3.4 Top-k similarity calculation

Through the above three kinds of similarity calculations, we get three similarity values, $s_{ij}^{1}$ , $s_{ij}^{2}$ , and $s_{ij}^{3}$ for products $i$ and $j$ . Then we combine these three values into one comprehensive value $s_{ij}$ .

$\displaystyle s_{ij}=w_{1}s_{ij}^{1}+w_{2}s_{ij}^{2}+w_{3}s_{ij}^{3}$ (10)

where $w_{1}$ , $w_{2}$ , and $w_{3}$ are three weights of three different similarity indicators. Their values can be adjusted according to their importance.

4. Machine learning based forecasting

4.1 An improved ConvLSTM model

ConvLSTM is a variant of LSTM. The main advantage is that more information can be extracted by turning the weight calculation in LSTM into a convolution operation. Here we make further adjustments to ConvLSTM, including adding more data to the input, adding attention mechanism, and modifying the loss function. We call the new model AttConvLSTM, attention mechanism based ConvLSTM.

1)
Add periodic historical data to the input

A large number of experiments have proved that ConvLSTM performs better than LSTM in time series prediction tasks. If only simple features are used as input to the model, it is also difficult for ConvLSTM to fit the varying time series data. A better way is to use more useful features. Here we extract additional features from the dataset to help the model fit better and achieve better predictions.

Akaike information criterion (AIC) is a measure of the goodness of fit of statistical models, proposed by Japanese statistician Akaike in 1974 [20]. It is built on the concept of entropy and provides a standard for weighing the complexity of the estimated model and the goodness of the fitted data. AIC is defined as

$\displaystyle AIC=2\bar{k}-ln(\bar{L})$ (11)

where $\bar{k}$ is the number of model parameters and $\bar{L}$ is the likelihood function.

For time series forecasting, a critical but uncertain question is how much data to use as a cycle. When choosing the best model from a set of alternative models, we usually choose the model with the smallest AIC. Therefore, we calculated AIC values for ConvLSTM with periods from 1 to 50 for the dataset in the experiment. Some of the results are shown in Table 1.

It can be seen from Table 1 that AIC of period 13 is the lowest, i.e., the model reaches the optimal state at period 13. The AIC values are also very low at period 26, 39, and 52. This shows that 13 is a very good cycle value. Actually, value 13 coincides with the length of a quarter, that is, sales data is cyclical every quarter.

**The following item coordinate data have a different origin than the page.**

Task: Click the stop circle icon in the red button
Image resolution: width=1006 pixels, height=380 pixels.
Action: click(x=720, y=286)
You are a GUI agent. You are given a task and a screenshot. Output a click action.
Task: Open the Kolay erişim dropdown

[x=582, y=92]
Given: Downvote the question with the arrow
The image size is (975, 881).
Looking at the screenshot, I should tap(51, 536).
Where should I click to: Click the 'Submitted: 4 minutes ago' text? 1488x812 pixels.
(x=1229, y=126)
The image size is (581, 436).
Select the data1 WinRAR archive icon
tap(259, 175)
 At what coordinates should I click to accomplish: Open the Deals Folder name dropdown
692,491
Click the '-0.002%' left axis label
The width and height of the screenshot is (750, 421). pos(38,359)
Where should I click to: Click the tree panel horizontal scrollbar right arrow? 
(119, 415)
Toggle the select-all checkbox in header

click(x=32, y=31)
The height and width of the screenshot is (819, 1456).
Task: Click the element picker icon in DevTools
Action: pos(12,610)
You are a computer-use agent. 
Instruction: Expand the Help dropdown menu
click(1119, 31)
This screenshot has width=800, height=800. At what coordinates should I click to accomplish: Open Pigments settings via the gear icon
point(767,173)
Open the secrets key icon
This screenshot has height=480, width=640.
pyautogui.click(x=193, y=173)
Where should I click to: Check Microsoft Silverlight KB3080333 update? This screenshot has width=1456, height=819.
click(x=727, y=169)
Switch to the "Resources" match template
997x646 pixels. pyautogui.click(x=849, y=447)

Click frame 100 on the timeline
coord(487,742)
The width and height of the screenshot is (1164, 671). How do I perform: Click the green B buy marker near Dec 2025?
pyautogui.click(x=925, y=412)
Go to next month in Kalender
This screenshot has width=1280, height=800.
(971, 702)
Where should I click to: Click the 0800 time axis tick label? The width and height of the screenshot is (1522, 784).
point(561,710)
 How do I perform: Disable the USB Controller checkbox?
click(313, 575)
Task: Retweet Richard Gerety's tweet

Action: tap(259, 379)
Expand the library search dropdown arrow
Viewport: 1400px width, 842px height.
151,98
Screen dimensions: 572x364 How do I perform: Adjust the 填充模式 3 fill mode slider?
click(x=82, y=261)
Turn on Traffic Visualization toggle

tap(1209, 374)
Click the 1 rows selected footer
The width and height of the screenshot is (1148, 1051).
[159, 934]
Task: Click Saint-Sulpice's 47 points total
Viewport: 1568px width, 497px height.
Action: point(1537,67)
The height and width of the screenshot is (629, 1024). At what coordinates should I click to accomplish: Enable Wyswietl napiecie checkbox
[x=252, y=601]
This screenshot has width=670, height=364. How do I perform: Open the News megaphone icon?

Based on AIC analysis, we use the data from the previous cycle as the second feature input of ConvLSTM, and these extra features help to better train the model.

Table 1
An instance of AIC statistics. The unit of period is a week, 7 days

Period 1 2 4 9 13 26 39 52

AIC 42.3 43.1 41.3 39.7 21.5 23.2 23.6 22.8

2)
Add attention mechanism

ConvLSTM has a better memory effect than RNN when dealing with longer time series, but there is still a lot of space for improvement in the effective screening of information. Fortunately, the attention mechanism can help preserve the intermediate results of ConvLSTM. We use self-attention model to learn and associate it with the output of ConvLSTM model for information screening purposes. This can greatly improve the learning effect of the model, so as to achieve the purpose of improving the accuracy of prediction. The ConvLSTM structure after adding attention mechanism is shown in Fig. 3.

Figure 3.
The architecture of AttConvLSTM model where the yellow box represents the convolution operation and the blue box is the standard attention module.

3)
Modify the loss function

The loss function of ConvLSTM typically uses the mean squared error (MSE). However, MSE is not a convex function and has higher requirements on the amount of data and the number of iterations, so it does not help the model to fit quickly if the amount of data is not sufficient. Here we propose to use the convex function information entropy to optimize the loss function. Information entropy is defined as:

$\displaystyle H=E[-\log p_{i}]=-\sum_{i=1}^{\omega}p_{i}\log p_{i}$ (12)

where $\omega$ is the length of the window. The loss function is expressed as:

$\displaystyle\textit{loss}=-\sum_{i=1}^{Z}\hat{p}_{i}\log\hat{p}_{i}-\left(-% \sum_{i=1}^{\omega}p_{i}\log p_{i}\right)$ (13)

where $\hat{p}=\{\hat{p}_{1},\hat{p}_{2},\ldots,\hat{p}_{\omega}\}$ is the forecasting vector, $p=\{p_{1},p_{2},\ldots,p_{\omega}\}$ is the true observed vector, and is the number of samples.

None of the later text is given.